Debra's text had said breakfast, but what she'd meant was interrogation.

"You look good," she said, studying me across the diner booth like I was a suspect. "Better than you have in weeks. You sleeping again?"

"Some." I sipped my coffee—stronger here than the church swill I'd endured at Saint Augustine's. "The nightmares are fading."

"Yeah?" She jabbed her fork at a pile of scrambled eggs. "Mine too. Mostly. Still get them sometimes—wake up and I can feel the straps on my wrists, you know? Like I'm back in that container."

I knew exactly what she meant. The difference was, my nightmares didn't feature me as the victim.

"It gets easier," I said. "That's what the therapist told me, anyway."

"You're seeing someone?" Debra's eyebrows shot up. "Mr. I-Don't-Have-Feelings is actually talking to a professional?"

"Department recommended it. After... everything." The lie came easily. I hadn't seen a therapist—wouldn't know what to tell one that didn't involve confession or commitment. But Debra needed to believe her brother was processing his trauma through normal channels.

"Good." She reached across the table, squeezed my hand. "I'm proud of you, Dex. You saved my life and you're still standing. That takes strength."

If only you knew what kind of strength.

My phone buzzed. Text from Angel: Turn on the news. Channel 7.

I showed Debra. We both turned toward the mounted TV in the corner of the diner, where a waitress was already changing the channel at another patron's request.

"—breaking news this morning as Miami-Dade police have discovered human remains on private property outside the city. Sources tell us at least three sets of remains have been recovered from what investigators are calling a 'burial site' on land owned by Roger Hicks, the sixty-three-year-old choir director who has been missing since last Thursday—"

Debra's fork clattered against her plate. "Holy shit."

The screen showed aerial footage of Hicks' property—the barn, the clearing, the yellow crime scene tape fluttering in the morning breeze.
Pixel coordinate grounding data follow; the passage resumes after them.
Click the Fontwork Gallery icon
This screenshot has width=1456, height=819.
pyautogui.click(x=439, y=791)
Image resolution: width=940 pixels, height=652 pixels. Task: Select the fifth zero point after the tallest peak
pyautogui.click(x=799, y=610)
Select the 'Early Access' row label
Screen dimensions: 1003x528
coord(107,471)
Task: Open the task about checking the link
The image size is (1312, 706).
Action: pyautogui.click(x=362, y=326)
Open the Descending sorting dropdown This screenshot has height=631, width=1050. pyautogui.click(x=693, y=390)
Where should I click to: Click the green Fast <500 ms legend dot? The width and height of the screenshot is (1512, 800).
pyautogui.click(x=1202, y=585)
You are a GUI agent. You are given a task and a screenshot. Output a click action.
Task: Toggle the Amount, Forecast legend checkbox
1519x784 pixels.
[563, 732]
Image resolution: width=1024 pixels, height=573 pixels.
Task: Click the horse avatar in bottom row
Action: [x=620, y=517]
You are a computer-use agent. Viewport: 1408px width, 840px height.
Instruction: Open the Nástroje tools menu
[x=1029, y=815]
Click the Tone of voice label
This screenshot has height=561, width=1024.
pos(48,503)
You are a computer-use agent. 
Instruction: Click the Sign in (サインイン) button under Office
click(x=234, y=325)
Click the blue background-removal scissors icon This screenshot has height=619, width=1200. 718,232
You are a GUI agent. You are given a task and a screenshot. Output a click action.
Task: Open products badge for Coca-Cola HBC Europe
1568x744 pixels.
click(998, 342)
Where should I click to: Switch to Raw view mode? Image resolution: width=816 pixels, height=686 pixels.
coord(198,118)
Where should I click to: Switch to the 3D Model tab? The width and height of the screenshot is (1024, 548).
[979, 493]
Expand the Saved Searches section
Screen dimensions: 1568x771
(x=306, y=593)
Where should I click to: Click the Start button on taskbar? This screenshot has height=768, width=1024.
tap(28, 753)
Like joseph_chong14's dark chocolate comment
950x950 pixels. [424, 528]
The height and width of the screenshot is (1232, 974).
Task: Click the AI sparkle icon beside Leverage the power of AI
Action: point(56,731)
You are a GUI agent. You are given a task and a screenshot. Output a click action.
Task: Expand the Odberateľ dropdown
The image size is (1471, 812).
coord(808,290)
Officers in protective gear moved around the dig site like ants disturbing a nest.

"—Hicks was reported missing by concerned parishioners when he failed to appear for Sunday services. Police now believe the church choir director may have fled the country or taken his own life after an anonymous tip led investigators to this rural property—"

"That's the church case," Debra breathed. "Those cold cases you were looking at—the choir members."

"Looks like someone connected the dots." I kept my voice neutral. Concerned citizen, horrified by the news. Nothing more.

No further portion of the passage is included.